Spark connector Iceberg catalog
Capabilities
Support DML and DDL operations:
CREATE TABLE
Supports basic create table clause including table schema, properties, partition, does not support distribution and sort orders.
DROP TABLE
ALTER TABLE
INSERT INTO&OVERWRITE
SELECT
MERGE INOT
DELETE FROM
UPDATE
Not supported operations:
- View operations.
- Branching and tagging operations.
- Spark procedures.
- Other Iceberg extension SQL, like:
ALTER TABLE prod.db.sample ADD PARTITION FIELD xx
ALTER TABLE ... WRITE ORDERED BY
SQL example
// Suppose iceberg_a is the Iceberg catalog name managed by Gravitino
USE iceberg_a;
CREATE DATABASE IF NOT EXISTS mydatabase;
USE mydatabase;
CREATE TABLE IF NOT EXISTS employee (
id bigint,
name string,
department string,
hire_date timestamp
) USING iceberg
PARTITIONED BY (days(hire_date));
DESC TABLE EXTENDED employee;
INSERT INTO employee
VALUES
(1, 'Alice', 'Engineering', TIMESTAMP '2021-01-01 09:00:00'),
(2, 'Bob', 'Marketing', TIMESTAMP '2021-02-01 10:30:00'),
(3, 'Charlie', 'Sales', TIMESTAMP '2021-03-01 08:45:00');
SELECT * FROM employee WHERE date(hire_date) = '2021-01-01'
UPDATE employee SET department = 'Jenny' WHERE id = 1;
DELETE FROM employee WHERE id < 2;
MERGE INTO employee
USING (SELECT 4 as id, 'David' as name, 'Engineering' as department, TIMESTAMP '2021-04-01 09:00:00' as hire_date) as new_employee
ON employee.id = new_employee.id
WHEN MATCHED THEN UPDATE SET *
WHEN NOT MATCHED THEN INSERT *;
MERGE INTO employee
USING (SELECT 4 as id, 'David' as name, 'Engineering' as department, TIMESTAMP '2021-04-01 09:00:00' as hire_date) as new_employee
ON employee.id = new_employee.id
WHEN MATCHED THEN DELETE
WHEN NOT MATCHED THEN INSERT *;
Catalog properties
Gravitino spark connector will transform below property names which are defined in catalog properties to Spark Iceberg connector configuration.

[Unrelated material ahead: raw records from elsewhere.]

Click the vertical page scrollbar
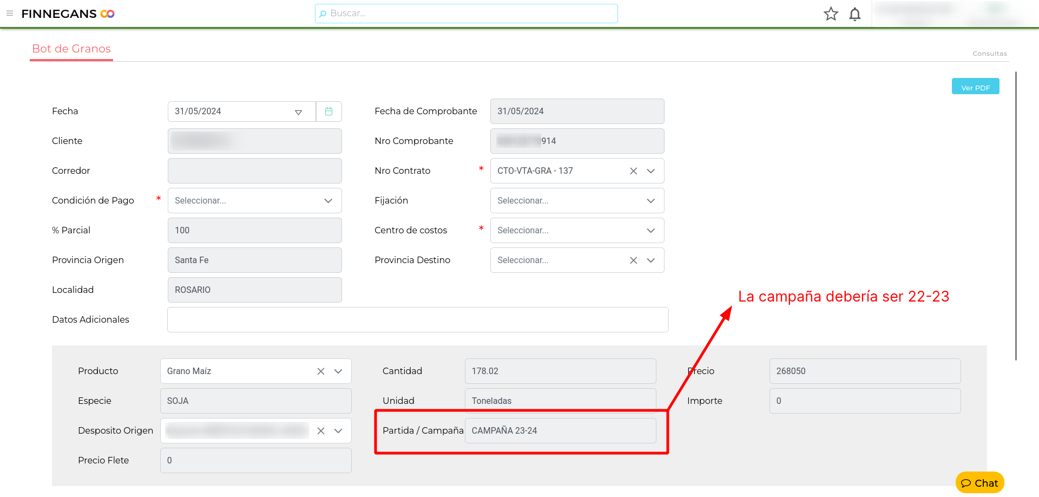[x=1016, y=217]
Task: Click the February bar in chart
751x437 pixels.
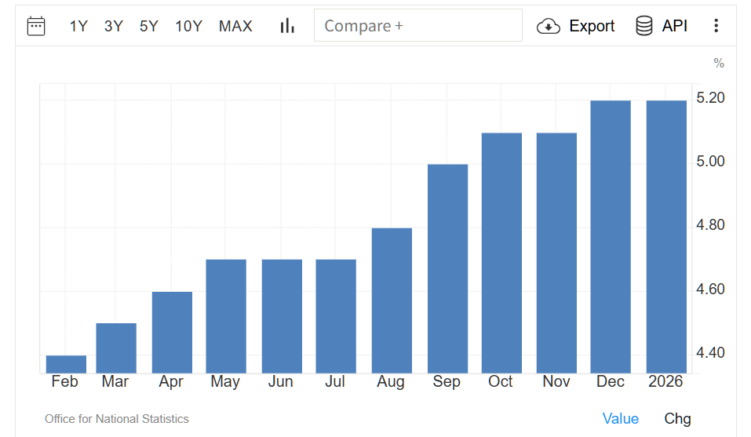Action: coord(66,364)
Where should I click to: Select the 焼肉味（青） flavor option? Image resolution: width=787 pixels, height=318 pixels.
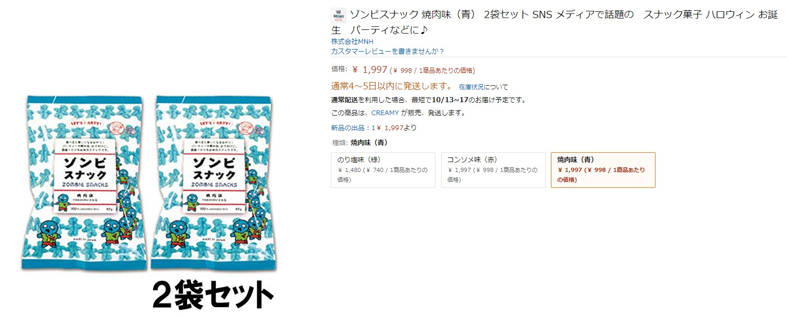click(x=603, y=170)
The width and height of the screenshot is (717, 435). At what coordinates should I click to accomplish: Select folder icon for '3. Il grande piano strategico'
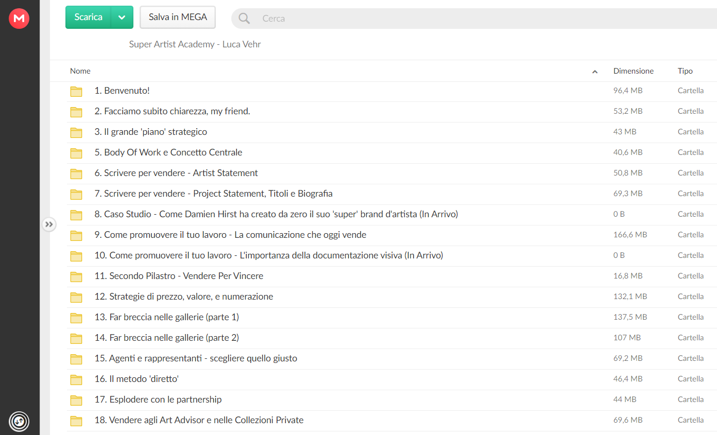[x=76, y=133]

Gravitino catalog property name | Spark Iceberg connector configuration | Description | Since Version |
---|---|---|---|
catalog-backend | type | Catalog backend type | 0.5.0 |
uri | uri | Catalog backend uri | 0.5.0 |
warehouse | warehouse | Catalog backend warehouse | 0.5.0 |
jdbc-user | jdbc.user | JDBC user name | 0.5.0 |
jdbc-password | jdbc.password | JDBC password | 0.5.0 |
Gravitino catalog property names with the prefix spark.bypass.
are passed to Spark Iceberg connector. For example, using spark.bypass.io-impl
to pass the io-impl
to the Spark Iceberg connector.